-------- Dataset records

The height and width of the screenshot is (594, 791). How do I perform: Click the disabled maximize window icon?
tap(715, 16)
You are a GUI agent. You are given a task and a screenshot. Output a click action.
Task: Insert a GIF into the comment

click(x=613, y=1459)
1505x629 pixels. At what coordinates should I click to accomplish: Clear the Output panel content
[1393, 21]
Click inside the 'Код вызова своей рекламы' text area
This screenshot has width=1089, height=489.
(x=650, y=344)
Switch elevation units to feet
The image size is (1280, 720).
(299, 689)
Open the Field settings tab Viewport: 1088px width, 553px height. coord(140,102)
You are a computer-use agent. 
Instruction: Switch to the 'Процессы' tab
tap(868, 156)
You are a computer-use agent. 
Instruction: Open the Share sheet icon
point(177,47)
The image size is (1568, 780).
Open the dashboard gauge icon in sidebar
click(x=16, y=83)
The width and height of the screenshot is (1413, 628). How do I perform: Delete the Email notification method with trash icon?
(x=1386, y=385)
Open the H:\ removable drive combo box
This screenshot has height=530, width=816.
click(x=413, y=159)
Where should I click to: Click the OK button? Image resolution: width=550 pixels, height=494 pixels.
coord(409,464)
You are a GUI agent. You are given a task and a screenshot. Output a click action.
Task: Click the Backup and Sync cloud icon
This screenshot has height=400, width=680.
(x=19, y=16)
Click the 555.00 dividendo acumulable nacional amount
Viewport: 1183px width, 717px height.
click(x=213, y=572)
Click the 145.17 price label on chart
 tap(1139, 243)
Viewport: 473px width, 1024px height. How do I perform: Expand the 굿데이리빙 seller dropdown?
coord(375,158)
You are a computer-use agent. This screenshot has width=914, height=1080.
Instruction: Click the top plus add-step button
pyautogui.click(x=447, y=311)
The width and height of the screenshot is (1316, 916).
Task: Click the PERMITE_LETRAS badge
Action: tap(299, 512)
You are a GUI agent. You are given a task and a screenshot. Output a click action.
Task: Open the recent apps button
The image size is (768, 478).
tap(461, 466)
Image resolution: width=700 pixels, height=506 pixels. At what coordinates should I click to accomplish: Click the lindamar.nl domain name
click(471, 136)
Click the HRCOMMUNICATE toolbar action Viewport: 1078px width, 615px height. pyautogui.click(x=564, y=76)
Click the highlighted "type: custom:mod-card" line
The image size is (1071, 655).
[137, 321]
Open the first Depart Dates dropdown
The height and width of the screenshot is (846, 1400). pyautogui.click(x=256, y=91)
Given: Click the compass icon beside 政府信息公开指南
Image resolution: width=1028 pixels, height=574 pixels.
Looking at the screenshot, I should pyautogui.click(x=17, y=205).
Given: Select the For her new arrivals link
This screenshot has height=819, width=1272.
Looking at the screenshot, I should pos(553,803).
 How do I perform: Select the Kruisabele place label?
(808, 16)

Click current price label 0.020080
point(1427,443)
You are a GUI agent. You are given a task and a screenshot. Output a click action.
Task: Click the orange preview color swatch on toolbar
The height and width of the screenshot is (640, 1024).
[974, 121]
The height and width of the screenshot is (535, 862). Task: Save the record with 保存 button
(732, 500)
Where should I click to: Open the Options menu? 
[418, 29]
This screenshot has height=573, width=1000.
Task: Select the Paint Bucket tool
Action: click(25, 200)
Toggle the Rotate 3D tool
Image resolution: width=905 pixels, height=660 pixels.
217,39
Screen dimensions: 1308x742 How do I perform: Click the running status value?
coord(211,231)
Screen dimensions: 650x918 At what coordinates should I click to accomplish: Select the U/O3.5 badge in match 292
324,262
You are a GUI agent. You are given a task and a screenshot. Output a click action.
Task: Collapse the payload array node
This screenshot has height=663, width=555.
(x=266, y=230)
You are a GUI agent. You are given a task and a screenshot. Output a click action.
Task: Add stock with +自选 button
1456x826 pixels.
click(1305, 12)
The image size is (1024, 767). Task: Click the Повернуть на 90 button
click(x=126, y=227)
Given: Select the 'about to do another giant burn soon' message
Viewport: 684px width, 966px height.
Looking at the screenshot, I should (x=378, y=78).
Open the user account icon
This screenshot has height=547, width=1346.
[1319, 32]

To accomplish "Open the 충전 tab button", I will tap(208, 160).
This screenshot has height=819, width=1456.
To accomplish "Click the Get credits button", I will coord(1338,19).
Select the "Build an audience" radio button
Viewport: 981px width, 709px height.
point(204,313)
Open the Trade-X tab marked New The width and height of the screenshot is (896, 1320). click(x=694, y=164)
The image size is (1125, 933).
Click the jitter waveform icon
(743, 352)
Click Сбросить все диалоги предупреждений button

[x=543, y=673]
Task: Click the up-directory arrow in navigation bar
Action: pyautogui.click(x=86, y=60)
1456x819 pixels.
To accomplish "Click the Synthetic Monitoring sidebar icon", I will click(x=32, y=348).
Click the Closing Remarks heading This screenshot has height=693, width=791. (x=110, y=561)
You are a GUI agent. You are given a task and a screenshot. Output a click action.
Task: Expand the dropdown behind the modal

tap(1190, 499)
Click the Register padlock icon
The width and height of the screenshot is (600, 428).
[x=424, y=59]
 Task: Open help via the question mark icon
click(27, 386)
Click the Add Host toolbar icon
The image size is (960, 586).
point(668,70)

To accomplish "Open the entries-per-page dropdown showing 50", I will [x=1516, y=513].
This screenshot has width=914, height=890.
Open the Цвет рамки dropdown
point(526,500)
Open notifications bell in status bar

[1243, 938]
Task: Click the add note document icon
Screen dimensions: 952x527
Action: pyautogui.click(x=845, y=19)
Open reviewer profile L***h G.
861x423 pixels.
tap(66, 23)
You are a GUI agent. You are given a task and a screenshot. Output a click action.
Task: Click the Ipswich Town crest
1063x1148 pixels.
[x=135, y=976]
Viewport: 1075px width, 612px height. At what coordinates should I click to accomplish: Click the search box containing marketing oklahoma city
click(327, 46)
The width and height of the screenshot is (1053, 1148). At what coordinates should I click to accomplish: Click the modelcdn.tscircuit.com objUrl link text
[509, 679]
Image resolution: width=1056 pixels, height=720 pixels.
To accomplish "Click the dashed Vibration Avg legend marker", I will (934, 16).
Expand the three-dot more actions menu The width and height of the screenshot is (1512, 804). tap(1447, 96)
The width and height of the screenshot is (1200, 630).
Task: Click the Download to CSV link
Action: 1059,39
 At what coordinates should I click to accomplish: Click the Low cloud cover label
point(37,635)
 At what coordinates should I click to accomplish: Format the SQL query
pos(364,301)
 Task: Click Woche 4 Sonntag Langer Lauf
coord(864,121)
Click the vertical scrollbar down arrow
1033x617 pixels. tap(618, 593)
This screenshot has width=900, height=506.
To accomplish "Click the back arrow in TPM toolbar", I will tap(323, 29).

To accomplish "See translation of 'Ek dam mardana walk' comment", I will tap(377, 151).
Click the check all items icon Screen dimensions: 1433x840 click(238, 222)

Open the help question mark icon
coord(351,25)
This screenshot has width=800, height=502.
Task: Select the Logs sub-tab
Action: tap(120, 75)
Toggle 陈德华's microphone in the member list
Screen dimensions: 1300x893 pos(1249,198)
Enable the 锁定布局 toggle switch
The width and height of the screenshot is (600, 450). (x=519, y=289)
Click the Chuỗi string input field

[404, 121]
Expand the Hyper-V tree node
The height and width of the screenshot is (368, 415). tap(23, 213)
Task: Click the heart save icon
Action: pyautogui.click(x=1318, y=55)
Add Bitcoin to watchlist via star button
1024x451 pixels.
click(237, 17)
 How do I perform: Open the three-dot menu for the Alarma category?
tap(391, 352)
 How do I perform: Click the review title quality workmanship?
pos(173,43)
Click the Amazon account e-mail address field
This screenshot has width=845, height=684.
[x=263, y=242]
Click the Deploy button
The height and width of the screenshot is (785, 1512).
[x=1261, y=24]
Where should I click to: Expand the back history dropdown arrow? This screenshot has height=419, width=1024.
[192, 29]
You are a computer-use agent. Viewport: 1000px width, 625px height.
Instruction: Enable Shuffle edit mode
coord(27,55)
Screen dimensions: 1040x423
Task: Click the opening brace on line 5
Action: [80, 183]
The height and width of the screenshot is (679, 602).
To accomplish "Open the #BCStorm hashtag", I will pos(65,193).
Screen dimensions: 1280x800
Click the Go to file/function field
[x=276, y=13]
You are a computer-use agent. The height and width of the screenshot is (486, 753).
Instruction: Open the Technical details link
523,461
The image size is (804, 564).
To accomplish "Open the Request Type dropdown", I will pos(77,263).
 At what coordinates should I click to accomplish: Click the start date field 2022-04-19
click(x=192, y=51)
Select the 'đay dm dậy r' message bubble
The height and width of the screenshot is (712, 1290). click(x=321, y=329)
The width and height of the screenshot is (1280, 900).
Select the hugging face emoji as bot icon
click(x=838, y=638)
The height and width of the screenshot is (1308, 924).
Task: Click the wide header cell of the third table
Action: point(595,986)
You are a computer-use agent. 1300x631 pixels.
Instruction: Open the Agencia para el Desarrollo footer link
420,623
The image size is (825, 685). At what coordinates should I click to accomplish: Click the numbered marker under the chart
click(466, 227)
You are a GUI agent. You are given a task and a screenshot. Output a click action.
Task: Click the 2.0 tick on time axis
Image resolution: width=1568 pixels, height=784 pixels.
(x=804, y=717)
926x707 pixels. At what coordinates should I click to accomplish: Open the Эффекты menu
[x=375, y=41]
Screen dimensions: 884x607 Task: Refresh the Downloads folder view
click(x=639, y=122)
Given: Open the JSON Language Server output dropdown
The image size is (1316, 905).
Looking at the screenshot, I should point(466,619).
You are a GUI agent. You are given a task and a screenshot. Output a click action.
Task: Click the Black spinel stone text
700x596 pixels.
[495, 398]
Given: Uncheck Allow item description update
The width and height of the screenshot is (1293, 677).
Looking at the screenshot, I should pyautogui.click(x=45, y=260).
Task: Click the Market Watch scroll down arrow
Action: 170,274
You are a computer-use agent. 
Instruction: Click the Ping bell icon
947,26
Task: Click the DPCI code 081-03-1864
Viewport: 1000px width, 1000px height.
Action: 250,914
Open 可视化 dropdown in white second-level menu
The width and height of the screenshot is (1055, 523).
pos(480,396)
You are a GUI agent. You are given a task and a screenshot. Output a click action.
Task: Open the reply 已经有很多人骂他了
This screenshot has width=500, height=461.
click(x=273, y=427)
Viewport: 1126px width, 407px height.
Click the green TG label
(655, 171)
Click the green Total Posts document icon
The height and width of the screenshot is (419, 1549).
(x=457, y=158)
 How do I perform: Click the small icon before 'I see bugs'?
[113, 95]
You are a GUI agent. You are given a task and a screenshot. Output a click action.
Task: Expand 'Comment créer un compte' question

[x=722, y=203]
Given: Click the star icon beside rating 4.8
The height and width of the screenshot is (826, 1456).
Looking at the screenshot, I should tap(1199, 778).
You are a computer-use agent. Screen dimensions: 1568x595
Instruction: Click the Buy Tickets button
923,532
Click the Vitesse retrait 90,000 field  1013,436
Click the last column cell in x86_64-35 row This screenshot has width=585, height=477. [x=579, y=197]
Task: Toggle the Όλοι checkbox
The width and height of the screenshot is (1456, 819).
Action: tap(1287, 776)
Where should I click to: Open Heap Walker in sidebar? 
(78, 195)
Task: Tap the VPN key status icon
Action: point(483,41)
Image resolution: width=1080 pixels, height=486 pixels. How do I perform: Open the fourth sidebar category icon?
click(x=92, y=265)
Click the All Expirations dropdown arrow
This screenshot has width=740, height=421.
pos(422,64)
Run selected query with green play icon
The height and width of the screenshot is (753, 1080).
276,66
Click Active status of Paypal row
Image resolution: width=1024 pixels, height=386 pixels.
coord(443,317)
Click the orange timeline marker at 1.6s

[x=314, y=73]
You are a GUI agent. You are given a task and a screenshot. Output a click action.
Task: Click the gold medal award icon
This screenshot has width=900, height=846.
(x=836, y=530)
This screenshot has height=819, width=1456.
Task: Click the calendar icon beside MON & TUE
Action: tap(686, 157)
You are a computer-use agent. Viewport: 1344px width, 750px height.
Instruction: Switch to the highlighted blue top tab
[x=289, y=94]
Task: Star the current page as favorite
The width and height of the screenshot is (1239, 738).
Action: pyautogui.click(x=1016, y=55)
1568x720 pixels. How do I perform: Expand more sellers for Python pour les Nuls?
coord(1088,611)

----------------

Instructions to follow:
In the listing, from its start down to the line containing "click(x=613, y=1459)", substitute "reply" for "comment". Give back only those lines, with nothing else changed.

Response to the task:
The height and width of the screenshot is (594, 791). How do I perform: Click the disabled maximize window icon?
tap(715, 16)
You are a GUI agent. You are given a task and a screenshot. Output a click action.
Task: Insert a GIF into the reply

click(x=613, y=1459)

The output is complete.